Posted by Jessie on Wednesday, July 15, 2009 at 5:27pm.
The Investment Problem. Suppose that Rod invests $1,000 at 6% compounded daily and Sheila invests $1,000 at 7% (per year) simple interest. In how many years will Rod’s investment be worth more than Sheila’s investment? Complete the following table to answer your question (the amounts for the first 2 years are given; you may not have to do all 10 years):
Year 6% compounded daily 7% simple
1 $1,061.83 $1,070.00
2 $1,127.49 $1,140.00
3
4
5
6
7
8
9
10

math  DrBob222, Wednesday, July 15, 2009 at 5:33pm
You didn't give the table.

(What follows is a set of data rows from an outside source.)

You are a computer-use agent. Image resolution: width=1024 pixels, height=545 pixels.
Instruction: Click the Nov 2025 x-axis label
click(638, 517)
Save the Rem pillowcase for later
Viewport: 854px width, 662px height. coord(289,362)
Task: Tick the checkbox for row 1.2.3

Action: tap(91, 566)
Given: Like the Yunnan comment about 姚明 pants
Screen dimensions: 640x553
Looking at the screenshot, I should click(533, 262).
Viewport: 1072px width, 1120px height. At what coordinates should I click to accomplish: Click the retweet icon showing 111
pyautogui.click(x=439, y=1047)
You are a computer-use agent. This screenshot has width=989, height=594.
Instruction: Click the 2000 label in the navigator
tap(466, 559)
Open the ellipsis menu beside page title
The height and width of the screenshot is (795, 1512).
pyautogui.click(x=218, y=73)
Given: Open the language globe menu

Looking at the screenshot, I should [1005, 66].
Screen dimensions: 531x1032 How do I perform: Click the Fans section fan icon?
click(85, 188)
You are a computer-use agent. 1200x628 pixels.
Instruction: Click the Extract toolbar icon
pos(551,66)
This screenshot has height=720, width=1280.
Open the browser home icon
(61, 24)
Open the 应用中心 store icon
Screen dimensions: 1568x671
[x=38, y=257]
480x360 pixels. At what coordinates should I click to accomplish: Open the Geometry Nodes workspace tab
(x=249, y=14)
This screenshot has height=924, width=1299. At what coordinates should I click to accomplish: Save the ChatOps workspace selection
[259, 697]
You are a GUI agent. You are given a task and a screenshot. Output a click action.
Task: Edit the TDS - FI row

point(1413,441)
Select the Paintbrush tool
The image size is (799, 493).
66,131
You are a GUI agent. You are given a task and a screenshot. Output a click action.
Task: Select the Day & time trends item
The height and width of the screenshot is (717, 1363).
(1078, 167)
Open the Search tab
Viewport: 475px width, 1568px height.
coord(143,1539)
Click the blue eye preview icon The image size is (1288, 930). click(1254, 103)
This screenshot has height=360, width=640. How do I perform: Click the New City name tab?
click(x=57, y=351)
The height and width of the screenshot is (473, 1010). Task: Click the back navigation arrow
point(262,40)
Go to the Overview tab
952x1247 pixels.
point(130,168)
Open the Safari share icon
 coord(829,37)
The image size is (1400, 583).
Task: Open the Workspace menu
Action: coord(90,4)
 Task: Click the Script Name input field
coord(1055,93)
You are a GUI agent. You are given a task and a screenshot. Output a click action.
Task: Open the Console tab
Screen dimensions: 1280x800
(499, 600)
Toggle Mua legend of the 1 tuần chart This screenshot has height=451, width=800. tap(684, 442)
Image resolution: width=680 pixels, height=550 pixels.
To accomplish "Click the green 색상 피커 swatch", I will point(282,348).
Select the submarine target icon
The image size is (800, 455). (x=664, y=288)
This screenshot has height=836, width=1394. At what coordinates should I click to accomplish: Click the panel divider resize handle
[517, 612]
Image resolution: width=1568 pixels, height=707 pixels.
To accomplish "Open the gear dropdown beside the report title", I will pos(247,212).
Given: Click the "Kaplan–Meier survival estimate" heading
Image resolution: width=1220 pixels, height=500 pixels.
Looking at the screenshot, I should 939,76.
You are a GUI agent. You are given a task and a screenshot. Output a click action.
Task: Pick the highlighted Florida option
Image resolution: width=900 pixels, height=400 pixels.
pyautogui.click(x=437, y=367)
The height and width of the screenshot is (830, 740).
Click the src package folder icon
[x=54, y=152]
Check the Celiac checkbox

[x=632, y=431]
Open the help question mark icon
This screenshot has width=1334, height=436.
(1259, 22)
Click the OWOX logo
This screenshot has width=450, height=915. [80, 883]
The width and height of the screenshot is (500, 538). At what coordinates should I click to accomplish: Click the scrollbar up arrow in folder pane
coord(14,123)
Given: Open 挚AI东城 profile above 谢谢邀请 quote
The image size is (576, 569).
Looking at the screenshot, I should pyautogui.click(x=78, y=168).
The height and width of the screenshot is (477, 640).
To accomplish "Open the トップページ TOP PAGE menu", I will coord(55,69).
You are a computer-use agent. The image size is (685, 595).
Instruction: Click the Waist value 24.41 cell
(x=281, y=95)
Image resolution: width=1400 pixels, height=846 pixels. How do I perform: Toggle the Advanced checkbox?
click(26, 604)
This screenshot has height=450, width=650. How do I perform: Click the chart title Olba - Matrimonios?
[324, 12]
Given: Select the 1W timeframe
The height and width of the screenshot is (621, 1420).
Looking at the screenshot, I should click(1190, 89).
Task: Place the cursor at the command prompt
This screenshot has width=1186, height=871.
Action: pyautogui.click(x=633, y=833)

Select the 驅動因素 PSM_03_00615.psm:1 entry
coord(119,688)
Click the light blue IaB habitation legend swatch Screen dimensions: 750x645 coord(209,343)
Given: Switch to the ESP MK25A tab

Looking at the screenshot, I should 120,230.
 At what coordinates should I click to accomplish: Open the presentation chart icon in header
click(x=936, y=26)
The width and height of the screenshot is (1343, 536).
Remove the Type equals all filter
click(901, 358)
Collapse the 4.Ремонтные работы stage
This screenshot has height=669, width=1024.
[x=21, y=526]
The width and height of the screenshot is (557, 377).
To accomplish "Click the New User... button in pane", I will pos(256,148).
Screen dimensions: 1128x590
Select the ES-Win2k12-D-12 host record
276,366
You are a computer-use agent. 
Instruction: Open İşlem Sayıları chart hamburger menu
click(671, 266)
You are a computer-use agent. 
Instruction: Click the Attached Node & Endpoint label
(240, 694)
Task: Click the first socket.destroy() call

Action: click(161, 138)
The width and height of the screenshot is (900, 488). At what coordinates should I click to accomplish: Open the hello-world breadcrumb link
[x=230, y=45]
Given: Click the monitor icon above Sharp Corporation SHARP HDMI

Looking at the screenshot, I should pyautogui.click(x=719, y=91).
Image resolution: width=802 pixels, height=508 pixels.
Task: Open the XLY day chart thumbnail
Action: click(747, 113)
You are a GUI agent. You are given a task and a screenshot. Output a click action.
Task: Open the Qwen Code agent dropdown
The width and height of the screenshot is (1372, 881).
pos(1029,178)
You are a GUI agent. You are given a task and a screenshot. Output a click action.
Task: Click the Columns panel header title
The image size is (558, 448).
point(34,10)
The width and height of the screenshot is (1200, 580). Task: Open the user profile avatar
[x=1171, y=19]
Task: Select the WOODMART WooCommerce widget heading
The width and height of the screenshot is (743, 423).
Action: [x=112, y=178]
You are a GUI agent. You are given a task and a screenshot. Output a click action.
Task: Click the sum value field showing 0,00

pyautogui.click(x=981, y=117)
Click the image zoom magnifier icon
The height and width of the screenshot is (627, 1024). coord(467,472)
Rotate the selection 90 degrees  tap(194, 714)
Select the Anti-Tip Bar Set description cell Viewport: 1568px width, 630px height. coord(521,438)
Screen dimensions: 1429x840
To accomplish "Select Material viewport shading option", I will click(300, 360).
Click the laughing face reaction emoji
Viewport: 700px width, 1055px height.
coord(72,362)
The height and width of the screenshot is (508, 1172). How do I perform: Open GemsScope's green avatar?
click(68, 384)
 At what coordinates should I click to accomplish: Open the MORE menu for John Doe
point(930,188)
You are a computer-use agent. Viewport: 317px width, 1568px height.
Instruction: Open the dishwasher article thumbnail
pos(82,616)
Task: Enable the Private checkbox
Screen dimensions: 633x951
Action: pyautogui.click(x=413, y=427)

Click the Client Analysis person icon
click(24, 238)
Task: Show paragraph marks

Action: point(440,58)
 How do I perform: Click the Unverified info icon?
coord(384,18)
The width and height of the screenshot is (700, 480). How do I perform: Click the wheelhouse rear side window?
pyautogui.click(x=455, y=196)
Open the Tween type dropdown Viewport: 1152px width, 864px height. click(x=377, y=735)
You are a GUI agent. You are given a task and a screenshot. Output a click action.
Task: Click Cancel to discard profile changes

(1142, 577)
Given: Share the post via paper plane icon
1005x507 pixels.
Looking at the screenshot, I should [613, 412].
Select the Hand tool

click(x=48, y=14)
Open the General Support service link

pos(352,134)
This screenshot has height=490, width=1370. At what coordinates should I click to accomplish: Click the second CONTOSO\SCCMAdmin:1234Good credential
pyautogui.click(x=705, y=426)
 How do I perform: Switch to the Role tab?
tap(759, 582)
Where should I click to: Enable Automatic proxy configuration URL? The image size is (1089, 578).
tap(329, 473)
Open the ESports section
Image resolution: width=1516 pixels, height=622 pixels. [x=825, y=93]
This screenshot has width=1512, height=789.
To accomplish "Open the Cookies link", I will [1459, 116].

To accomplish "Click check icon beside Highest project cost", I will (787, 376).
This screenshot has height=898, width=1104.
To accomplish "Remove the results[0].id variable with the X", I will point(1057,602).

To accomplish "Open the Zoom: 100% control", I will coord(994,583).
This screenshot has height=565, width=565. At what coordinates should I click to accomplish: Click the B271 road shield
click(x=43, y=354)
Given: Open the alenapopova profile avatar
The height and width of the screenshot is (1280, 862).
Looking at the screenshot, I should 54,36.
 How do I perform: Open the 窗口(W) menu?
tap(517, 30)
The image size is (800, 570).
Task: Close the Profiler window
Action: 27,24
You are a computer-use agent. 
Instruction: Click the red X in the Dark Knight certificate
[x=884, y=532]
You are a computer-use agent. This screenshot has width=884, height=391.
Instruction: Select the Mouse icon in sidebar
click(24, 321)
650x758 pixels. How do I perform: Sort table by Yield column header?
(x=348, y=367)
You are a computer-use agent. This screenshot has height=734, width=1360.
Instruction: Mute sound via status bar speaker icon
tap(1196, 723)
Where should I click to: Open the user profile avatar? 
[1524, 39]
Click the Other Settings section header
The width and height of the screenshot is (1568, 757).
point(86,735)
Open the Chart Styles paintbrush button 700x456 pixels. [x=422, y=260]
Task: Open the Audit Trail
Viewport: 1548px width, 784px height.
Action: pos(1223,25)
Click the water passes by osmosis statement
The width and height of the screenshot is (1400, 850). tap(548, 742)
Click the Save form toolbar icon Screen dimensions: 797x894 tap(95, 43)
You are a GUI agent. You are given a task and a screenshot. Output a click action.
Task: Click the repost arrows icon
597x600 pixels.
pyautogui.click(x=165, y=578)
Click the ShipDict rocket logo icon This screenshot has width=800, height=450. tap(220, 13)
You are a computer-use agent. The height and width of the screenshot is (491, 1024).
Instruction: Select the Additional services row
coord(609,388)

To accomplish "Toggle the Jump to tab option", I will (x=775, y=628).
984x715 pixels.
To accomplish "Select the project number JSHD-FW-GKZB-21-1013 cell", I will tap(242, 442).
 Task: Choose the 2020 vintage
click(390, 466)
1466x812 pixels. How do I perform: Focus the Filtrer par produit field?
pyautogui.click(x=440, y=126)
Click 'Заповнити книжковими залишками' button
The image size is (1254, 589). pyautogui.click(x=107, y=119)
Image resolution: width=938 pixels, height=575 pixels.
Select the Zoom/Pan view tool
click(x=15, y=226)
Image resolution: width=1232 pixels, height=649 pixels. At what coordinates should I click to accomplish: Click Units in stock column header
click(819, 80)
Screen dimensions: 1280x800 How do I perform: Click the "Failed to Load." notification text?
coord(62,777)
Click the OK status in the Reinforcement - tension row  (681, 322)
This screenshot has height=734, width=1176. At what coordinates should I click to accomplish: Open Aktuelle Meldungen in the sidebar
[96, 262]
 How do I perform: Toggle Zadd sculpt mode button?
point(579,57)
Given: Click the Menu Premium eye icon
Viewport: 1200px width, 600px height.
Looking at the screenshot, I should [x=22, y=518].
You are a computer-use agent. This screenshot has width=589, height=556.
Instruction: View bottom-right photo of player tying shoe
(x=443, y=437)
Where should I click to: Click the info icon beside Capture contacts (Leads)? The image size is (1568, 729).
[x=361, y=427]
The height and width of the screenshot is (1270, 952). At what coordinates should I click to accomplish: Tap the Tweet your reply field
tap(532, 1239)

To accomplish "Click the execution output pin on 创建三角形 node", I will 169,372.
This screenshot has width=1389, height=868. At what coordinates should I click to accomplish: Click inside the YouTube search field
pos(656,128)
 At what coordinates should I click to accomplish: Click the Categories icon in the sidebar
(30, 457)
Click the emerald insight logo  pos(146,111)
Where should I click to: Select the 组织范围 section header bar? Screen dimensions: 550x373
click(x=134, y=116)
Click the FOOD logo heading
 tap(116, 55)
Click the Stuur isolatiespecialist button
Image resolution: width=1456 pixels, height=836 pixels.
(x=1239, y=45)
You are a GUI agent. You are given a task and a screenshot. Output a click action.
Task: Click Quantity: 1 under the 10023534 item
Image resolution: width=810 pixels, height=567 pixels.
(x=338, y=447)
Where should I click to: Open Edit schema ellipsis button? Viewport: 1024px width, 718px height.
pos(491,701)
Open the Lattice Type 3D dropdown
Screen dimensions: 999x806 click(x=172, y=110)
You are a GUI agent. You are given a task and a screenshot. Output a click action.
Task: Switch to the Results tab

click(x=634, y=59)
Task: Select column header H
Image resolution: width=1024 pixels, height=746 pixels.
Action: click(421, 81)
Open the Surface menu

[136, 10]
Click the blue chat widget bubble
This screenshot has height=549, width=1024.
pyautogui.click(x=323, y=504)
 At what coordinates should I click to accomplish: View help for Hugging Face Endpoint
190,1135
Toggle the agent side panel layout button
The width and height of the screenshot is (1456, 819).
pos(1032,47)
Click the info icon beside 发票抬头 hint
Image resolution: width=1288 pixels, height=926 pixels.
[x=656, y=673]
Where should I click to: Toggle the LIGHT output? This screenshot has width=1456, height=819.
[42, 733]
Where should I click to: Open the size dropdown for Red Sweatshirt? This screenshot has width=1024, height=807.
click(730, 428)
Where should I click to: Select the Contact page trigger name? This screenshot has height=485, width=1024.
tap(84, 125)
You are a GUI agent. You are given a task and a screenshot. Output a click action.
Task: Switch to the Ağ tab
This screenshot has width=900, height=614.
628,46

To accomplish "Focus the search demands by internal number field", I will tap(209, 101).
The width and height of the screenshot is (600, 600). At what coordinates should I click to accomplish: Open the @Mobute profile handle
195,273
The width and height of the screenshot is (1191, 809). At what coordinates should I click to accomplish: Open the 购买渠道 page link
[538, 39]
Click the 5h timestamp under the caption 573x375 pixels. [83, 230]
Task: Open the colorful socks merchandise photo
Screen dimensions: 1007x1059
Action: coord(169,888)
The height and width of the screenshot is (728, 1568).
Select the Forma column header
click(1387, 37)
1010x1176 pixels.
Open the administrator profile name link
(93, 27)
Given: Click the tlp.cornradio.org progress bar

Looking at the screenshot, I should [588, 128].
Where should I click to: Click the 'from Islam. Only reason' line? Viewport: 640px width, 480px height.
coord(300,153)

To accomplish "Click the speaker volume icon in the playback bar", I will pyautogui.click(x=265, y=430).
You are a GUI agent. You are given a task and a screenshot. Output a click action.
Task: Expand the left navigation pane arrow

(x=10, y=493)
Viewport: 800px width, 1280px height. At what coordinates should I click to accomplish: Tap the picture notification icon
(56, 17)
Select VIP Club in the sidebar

You can't copy and paste; you must type it in.

math  Aleah, Wednesday, July 15, 2009 at 6:48pm
Here is the table:
Year 6% Compounded daily 7% simple
1 $1,061.83 $1,070.00
2 $1,127.49 $1,140.00
3
4
5
6
7
8
9
10

math  DrBob222, Wednesday, July 15, 2009 at 7:51pm
For 6% compounded daily, do this.
[(0.06/365)+ 1]^365 = 1.06183 and that x 1000 = $1061.83 for year 1.
For year 2, just take 1061.83*1.06183 = $1127.49.
For year 3, it will be 1127.49 x 1.06183 = ?? etc.
For 7% simple,
For year 1 it is $1,000 x 0.07 = 70.00 and 1,000 + 70.00 = $1070.00
For year 2 it is 1070.00 x 0.07 = 74.90 and 1,070.00 + 70.90 = 1,140.90. etc.